Thursday, August 19, 2010

"67th Avenue"

WOW!

The beach is amazing! The air is cool enough to exhaust the humidity and yet i'm not too chilled to cause regret for my newly shaved legs. My feet are relaxed and at home, comforted by the damp sand. What a magnificent day! It truly has been nothing less. Even the smell of the ocean, neither stuffy nor potent; a perfect blend of rythmic tune. I could fall asleep right here.

What if in life we could capture these moments in large mason jars? Our memories of each feeling, scent, hue, and tint would be trapped inside so that with every twist of the cap we feel the exact feeling as the day we first tricked it into the jar. Like a favorite movie watched over and over, there would be no change in script or substance. Could that even be possible?

I think perhaps the only difference and impossibility of that concept is the constant change of our perception. I ask myself would it truly be a treasured moment if it had the capability of being fully captured? We are able to remember details such as a shell from the sand or a picture taken of the horizon but that one exact moment we can never re-create. Maybe that's the point. Maybe we're supposed to, in the moment, treasure the bigger picture because it simply won't last forever.

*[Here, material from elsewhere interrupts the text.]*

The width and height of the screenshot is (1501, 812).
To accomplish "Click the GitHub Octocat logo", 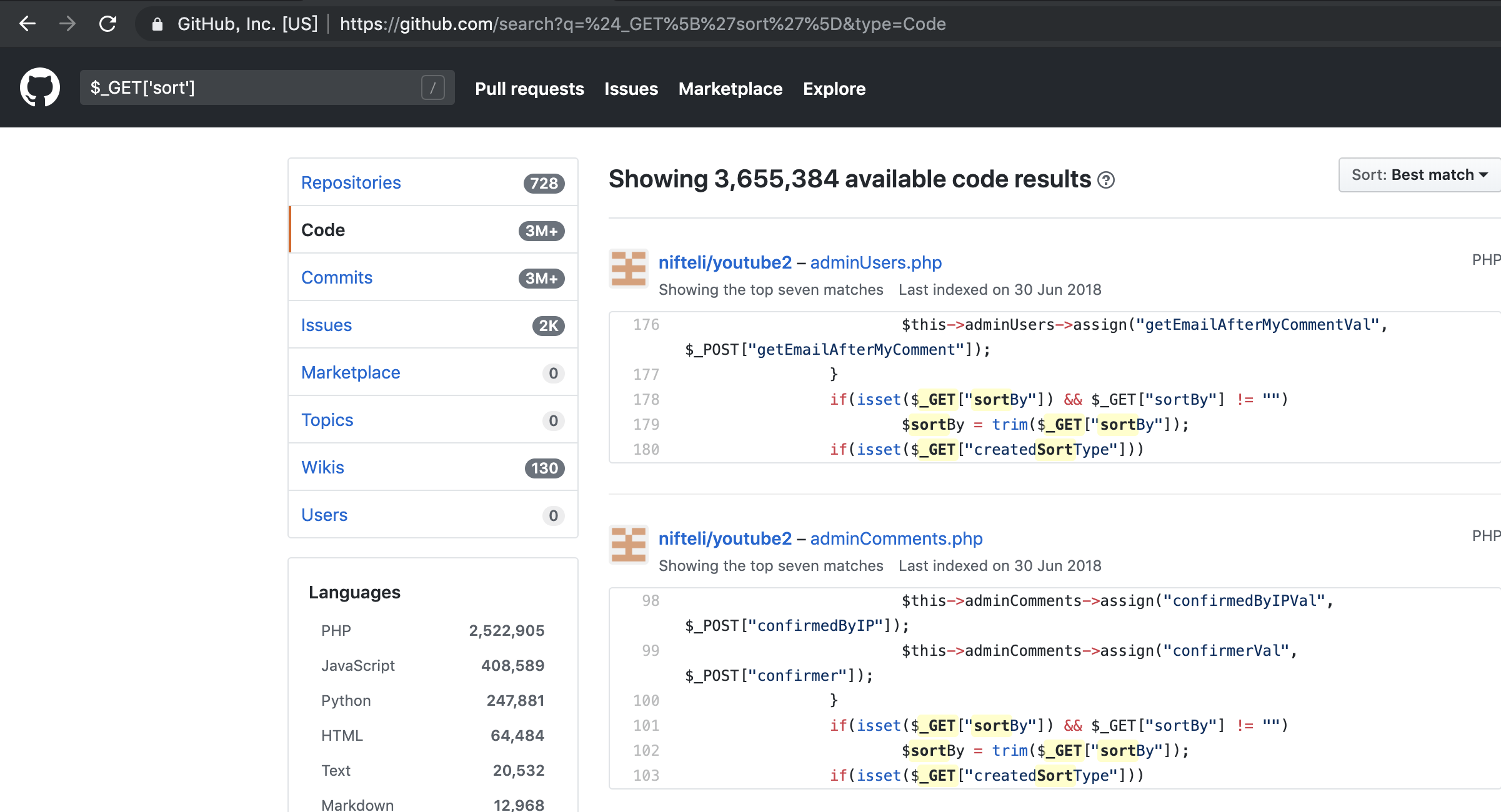I will pyautogui.click(x=40, y=87).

Being here I'm reminded of that whole year when Steve and I were in Denver. There were no salt-flavored sunsets or sand nuzzled comfortably between my toes. There were no roaring waves providing tranquility. While big, beautiful, colorful, and creative...it was no Myrtle Beach and yet while roaring, and breezy...this is no Denver. I've realized that is's all in the way we perceive and appreciate our surroundings. I think somewhere in the selfishness I forgot to look right in front of me in the beautiful cinema God has provided. The greatest of all is in its unique creation it costs little to witness...but you surely must purchase a ticket in order to truly experience the full effect.